4 – Gestão democrática da cidade – garante o direito de participação popular nos processos de gestão da cidade.
Esta proposta foi inovadora e trás ideias e instrumentos que possibilitem a aplicação destas diretrizes, sendo amplamente aceita. Respeita a questão social e proporciona uma nova forma de pensar a cidade. 

1988 foi o ano de promulgação da Constituição. Ela inova ao levar em consideração a coletividade. Foi desde sua elaboração montada em cima de propostas geradas por organizações sociais que angariou muitas conquistas até a efetivação da lei, mesmo que tenha perdido em pontos como a reforma agrária. Esta nova proposta dá poder à democracia participativa, popular e coletiva, algo nunca antes feito no Brasil, estabelece diretrizes gerais para o desenvolvimento de políticas sociais como direitos básicos de cada cidadão. Como principais instrumentos são instituídos a iniciativa legislativa, o plebiscito e o referendo, sendo aplicáveis em todas as esferas governamentais.

Outra grande modificação desta nova constituição é a descentralização do poder. Tanto em nível nacional com autonomia para os poderes Executivo, Legislativo e Judiciário, quanto a nível municipal, uma vez que o município deixa de ser uma unidade administrativa do estado e passa a ter autonomia, como unidade política. Ganham o poder e direito de elaborar suas próprias legislações específicas e formulação de princípios básicos de orientação de legislação ordinária. Além de adquirir estes direitos, os municípios receberam deveres comuns à união, como a proteção ao meio ambiente, combate a poluição em todas suas formas, preservação de florestas, fauna e flora, geração de moradia através de programas habitacionais, promover saneamento, combate as causas da pobreza e aos fatores de marginalização, promovendo integração social das camadas desfavorecidas.

- Listagem -
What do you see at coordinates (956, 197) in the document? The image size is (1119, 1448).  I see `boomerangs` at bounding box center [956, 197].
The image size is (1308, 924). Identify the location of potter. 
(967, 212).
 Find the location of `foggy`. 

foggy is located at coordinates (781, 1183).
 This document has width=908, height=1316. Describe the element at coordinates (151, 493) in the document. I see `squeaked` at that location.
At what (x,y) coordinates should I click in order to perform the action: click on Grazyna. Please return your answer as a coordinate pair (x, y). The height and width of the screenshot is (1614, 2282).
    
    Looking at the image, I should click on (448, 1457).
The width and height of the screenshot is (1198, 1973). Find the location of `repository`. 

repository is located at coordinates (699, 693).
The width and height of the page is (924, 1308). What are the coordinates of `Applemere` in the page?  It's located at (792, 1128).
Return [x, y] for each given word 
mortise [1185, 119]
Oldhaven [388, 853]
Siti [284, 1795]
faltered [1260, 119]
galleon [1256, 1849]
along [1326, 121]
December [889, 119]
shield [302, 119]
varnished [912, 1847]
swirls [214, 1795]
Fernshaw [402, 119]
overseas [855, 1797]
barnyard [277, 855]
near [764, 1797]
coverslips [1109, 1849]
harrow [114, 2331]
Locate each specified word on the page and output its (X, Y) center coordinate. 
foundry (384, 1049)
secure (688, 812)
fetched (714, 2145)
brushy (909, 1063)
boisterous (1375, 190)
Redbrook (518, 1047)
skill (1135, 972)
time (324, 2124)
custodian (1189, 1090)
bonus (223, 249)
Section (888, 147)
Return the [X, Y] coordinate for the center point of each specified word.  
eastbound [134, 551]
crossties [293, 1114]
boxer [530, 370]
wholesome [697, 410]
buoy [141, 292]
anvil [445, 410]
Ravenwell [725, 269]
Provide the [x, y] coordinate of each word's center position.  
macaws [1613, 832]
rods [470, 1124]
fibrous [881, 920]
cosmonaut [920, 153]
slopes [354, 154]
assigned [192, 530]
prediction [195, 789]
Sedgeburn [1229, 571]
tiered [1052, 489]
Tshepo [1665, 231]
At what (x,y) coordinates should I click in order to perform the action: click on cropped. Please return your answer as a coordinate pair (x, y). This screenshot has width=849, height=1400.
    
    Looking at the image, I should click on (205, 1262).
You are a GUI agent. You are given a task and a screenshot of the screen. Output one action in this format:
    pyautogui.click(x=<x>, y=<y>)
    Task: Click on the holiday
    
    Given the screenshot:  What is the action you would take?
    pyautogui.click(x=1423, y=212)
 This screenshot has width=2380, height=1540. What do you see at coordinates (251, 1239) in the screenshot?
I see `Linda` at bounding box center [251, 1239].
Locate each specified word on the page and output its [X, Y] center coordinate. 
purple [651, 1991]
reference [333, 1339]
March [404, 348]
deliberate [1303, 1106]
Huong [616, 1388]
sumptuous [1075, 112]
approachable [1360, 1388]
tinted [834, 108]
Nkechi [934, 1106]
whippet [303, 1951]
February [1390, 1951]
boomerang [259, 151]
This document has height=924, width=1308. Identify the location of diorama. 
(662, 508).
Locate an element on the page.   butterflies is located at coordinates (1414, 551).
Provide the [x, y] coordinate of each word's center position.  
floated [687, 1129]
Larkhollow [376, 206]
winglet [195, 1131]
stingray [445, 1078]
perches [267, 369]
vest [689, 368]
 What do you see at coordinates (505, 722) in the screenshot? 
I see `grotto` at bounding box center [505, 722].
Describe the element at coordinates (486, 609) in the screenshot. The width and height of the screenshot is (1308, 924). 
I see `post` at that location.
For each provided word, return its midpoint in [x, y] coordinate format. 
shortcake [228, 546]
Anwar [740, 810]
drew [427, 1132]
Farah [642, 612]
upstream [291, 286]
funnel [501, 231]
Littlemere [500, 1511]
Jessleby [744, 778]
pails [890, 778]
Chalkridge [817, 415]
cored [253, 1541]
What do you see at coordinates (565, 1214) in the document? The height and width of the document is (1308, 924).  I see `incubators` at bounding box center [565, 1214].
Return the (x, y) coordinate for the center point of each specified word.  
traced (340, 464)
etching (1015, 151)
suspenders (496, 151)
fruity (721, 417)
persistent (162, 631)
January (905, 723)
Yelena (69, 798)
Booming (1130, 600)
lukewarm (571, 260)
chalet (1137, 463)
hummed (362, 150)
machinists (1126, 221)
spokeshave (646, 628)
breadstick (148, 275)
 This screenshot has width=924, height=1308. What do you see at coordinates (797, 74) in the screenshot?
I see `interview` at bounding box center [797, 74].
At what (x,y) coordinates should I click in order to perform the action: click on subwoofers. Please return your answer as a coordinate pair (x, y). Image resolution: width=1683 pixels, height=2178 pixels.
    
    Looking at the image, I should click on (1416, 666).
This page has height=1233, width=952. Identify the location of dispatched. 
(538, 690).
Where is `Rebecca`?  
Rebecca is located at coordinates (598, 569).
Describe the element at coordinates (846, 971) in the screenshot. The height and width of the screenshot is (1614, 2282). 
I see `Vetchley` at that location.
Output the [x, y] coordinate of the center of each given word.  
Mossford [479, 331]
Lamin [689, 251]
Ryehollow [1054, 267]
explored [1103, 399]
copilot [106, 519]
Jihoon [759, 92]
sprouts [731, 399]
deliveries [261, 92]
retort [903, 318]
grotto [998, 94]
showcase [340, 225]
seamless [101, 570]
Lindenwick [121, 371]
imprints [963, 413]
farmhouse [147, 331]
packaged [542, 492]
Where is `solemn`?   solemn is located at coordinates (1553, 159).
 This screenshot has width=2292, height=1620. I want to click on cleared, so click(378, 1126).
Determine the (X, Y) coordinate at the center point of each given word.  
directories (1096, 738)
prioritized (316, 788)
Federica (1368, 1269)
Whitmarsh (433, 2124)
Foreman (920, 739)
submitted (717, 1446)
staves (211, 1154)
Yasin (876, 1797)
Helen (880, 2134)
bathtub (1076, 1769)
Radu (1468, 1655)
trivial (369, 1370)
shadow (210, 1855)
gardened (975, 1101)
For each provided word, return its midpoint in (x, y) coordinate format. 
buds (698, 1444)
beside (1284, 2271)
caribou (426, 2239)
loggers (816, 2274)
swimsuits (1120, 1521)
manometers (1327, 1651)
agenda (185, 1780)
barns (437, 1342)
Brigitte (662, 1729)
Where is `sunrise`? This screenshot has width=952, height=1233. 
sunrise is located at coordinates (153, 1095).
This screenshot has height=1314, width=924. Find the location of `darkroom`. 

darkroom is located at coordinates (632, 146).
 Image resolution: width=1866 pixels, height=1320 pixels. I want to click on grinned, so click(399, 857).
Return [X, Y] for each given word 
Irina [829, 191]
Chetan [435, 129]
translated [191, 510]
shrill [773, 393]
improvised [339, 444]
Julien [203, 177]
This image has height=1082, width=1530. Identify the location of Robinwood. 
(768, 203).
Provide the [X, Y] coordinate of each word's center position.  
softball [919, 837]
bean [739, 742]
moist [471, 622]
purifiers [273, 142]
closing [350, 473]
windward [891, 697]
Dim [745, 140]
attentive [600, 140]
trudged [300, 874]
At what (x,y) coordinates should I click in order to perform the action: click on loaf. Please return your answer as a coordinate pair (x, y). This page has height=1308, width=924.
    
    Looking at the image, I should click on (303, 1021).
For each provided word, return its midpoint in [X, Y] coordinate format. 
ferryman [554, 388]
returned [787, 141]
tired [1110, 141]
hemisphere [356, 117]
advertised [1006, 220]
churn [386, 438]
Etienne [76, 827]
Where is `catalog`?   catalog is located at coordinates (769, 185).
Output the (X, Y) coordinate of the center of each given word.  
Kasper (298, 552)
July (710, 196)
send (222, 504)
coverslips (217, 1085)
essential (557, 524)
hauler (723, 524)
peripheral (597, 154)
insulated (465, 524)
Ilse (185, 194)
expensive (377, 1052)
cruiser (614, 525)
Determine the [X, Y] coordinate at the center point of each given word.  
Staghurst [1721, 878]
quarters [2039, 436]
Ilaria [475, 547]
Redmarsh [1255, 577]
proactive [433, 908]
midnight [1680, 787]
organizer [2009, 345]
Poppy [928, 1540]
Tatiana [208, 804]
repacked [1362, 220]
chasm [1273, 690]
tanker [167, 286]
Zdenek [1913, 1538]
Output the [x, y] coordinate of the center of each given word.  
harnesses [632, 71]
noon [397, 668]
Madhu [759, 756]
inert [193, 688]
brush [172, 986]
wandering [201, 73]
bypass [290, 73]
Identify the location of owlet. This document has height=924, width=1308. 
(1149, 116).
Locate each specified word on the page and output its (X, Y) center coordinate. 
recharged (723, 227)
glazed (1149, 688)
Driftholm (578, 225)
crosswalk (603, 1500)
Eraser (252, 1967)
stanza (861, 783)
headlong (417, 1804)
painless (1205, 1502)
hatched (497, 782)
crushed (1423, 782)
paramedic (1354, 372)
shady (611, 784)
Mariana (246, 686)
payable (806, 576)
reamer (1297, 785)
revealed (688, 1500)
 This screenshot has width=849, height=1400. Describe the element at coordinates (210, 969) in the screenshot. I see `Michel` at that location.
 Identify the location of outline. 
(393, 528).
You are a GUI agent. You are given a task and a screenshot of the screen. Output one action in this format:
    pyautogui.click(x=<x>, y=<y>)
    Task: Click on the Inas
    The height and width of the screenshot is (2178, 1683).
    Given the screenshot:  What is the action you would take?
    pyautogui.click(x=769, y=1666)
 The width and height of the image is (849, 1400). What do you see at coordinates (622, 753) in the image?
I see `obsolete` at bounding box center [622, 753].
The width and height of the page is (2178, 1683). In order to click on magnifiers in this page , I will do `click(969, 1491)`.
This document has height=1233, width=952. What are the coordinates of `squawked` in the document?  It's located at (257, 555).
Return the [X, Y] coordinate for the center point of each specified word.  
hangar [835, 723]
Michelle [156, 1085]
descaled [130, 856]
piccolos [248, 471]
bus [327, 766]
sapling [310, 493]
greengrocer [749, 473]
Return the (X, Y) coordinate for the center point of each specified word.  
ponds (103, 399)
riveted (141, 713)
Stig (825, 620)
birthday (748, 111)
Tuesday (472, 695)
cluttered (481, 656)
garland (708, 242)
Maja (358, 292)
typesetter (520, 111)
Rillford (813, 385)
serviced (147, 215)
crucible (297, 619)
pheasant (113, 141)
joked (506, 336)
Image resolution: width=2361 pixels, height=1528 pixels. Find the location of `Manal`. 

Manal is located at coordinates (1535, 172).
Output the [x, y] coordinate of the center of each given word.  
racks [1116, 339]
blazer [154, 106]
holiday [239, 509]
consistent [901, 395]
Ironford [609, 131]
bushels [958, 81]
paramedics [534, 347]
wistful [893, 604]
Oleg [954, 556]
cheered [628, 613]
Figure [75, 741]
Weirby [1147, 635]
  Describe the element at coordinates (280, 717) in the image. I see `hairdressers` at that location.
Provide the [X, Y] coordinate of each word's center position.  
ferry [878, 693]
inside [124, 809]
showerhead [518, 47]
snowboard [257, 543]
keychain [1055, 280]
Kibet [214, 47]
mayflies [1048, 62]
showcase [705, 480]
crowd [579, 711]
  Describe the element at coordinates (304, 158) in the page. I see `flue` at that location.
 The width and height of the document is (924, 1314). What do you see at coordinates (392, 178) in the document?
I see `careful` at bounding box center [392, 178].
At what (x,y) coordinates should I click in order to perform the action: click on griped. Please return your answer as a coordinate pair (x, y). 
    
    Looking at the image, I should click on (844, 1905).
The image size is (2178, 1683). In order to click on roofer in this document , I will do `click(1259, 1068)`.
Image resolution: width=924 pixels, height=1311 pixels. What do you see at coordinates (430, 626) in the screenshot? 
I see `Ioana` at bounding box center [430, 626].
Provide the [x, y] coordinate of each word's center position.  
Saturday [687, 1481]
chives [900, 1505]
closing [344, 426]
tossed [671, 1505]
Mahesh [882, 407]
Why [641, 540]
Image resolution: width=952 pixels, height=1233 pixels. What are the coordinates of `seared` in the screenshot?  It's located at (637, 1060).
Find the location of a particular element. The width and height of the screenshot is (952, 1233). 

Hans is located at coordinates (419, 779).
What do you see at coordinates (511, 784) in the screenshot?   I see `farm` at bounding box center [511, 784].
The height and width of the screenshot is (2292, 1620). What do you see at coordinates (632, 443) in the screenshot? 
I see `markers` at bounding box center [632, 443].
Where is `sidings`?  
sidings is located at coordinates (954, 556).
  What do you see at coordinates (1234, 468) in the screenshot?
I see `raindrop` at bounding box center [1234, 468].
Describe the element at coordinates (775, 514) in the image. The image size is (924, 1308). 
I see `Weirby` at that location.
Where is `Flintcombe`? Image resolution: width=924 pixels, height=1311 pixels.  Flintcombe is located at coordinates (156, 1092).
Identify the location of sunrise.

- Enunciado do exercício -
Retorne literalmente a parte do trecho fornecido que começa com "1988 foi o ano" e segue até "as esferas governamentais.".

- Resultado -
1988 foi o ano de promulgação da Constituição. Ela inova ao levar em consideração a coletividade. Foi desde sua elaboração montada em cima de propostas geradas por organizações sociais que angariou muitas conquistas até a efetivação da lei, mesmo que tenha perdido em pontos como a reforma agrária. Esta nova proposta dá poder à democracia participativa, popular e coletiva, algo nunca antes feito no Brasil, estabelece diretrizes gerais para o desenvolvimento de políticas sociais como direitos básicos de cada cidadão. Como principais instrumentos são instituídos a iniciativa legislativa, o plebiscito e o referendo, sendo aplicáveis em todas as esferas governamentais.